Les effets du vivant du donateur
Le transfert de propriété
Dès la donation, le donataire devient propriétaire du bien donné, sans qu’aucune formalité ne soit nécessaire. Le donateur ne peut reprendre ce qu’il a donné, sauf s’il existe une hypothèse (peu fréquente en pratique) de révocation.
Si la donation porte sur un immeuble, elle doit être publiée à la Conservation des hypothèques, pour que les droits du donataire soient opposables aux tiers. Cette exigence de publicité à des fins d’opposabilité aux tiers existe également pour quelques meubles soumis à un régime spécifique (ex : fonds de commerce)
La possible révocation de la donation
Il existe trois causes légales de révocation de la donation : l’inexécution des charges par le donataire, l’ingratitude du donataire, et la survenance d’enfant au donateur. Si une telle révocation est prononcée, le donateur redevient propriétaire du bien donné, même s’il a été vendu (sauf le cas de la révocation pour ingratitude).
La révocation pour inexécution des charges. La donation peut être révoquée si le donataire n’exécute pas les charges qui lui ont été imposées. Cette révocation nécessite une demande judiciaire, à moins que n’ait été stipulée une clause résolutoire de plein droit (article 956 du Code civil).
Cette action judiciaire est exercée par le donateur ou ses héritiers, contre le donataire ou ses héritiers.
Si l’action est accueillie, la donation est alors anéantie de façon rétroactive. Le donateur ou ses héritiers redeviennent propriétaires du bien, libéré de toute charge qui aurait été créée par le donataire. Par conséquent, si le bien avait été cédé, cette cession est rétroactivement anéantie : on considère fictivement qu’elle n’a jamais existé, et l’acquéreur perd la propriété du bien acquis. De ce fait, quand la donation était assortie d’une ou plusieurs charges, lors de la vente du bien, le donateur intervient à l’acte de cession pour renoncer à cette action révocatoire.
La révocation pour ingratitude. La donation peut également être révoquée du fait de l’ingratitude du donataire, si peut être caractérisée l’une des trois attitudes suivantes (article 955 du Code civil) :
- Le donataire a attenté à la vie du donateur
- Le donataire s’est rendu coupable envers le donateur de sévices, délits ou injures graves
- Le donataire a refusé des aliments au donateur
Cette révocation nécessite obligatoirement une action judiciaire, qui ne peut être intentée que par le donateur, contre le seul donataire.
Si la révocation est prononcée, elle a un effet rétroactif, mais uniquement entre le donateur et le donataire, et non à l’égard des tiers.

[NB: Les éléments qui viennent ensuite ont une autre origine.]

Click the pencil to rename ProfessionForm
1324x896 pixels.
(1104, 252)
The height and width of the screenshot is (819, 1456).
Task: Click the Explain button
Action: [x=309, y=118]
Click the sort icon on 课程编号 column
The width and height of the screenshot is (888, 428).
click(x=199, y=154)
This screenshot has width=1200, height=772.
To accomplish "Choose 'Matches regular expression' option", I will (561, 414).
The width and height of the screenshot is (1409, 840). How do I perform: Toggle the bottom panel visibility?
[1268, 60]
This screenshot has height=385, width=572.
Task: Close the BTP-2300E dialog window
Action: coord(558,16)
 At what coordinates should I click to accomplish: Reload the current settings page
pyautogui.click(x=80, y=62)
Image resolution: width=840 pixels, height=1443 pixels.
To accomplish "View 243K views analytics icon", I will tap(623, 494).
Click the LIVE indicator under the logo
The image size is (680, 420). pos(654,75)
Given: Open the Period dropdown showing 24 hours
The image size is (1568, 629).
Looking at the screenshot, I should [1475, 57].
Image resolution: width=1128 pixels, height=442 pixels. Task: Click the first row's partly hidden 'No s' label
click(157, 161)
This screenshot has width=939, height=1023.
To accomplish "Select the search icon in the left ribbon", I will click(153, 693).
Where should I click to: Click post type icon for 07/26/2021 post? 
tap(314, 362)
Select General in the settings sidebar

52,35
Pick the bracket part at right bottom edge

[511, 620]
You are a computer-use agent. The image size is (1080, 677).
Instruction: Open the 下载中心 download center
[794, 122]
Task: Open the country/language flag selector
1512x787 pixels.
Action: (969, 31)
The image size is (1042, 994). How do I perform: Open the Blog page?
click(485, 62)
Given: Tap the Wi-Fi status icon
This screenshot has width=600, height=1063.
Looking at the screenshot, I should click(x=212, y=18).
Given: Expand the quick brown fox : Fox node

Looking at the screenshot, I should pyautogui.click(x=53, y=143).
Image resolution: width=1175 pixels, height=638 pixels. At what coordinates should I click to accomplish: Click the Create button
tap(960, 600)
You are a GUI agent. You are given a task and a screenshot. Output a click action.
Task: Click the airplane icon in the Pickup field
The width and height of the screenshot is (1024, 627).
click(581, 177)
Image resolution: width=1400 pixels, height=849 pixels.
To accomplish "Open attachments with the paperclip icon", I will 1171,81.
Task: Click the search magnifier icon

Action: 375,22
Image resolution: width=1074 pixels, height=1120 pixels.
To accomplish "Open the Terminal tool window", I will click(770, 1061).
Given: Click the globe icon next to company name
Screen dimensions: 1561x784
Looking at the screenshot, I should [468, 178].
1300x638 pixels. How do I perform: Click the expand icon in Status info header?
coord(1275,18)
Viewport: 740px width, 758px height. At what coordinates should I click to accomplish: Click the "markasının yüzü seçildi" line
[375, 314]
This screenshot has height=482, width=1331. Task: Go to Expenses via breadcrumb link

Par conséquent, si le bien a été vendu, la restitution se fait en valeur, l’acquéreur restant propriétaire de ce bien sans être inquiété.
La révocation pour survenance d’enfant. Enfin, la donation peut être révoquée si naît un enfant au donateur, alors qu’il n’en avait pas au jour de la donation (article 960 du Code civil). Avant la réforme du 23 juin 2006, cette révocation était automatique. Depuis cette réforme, la révocation n’est possible que si l’acte de donation la prévoit expressément.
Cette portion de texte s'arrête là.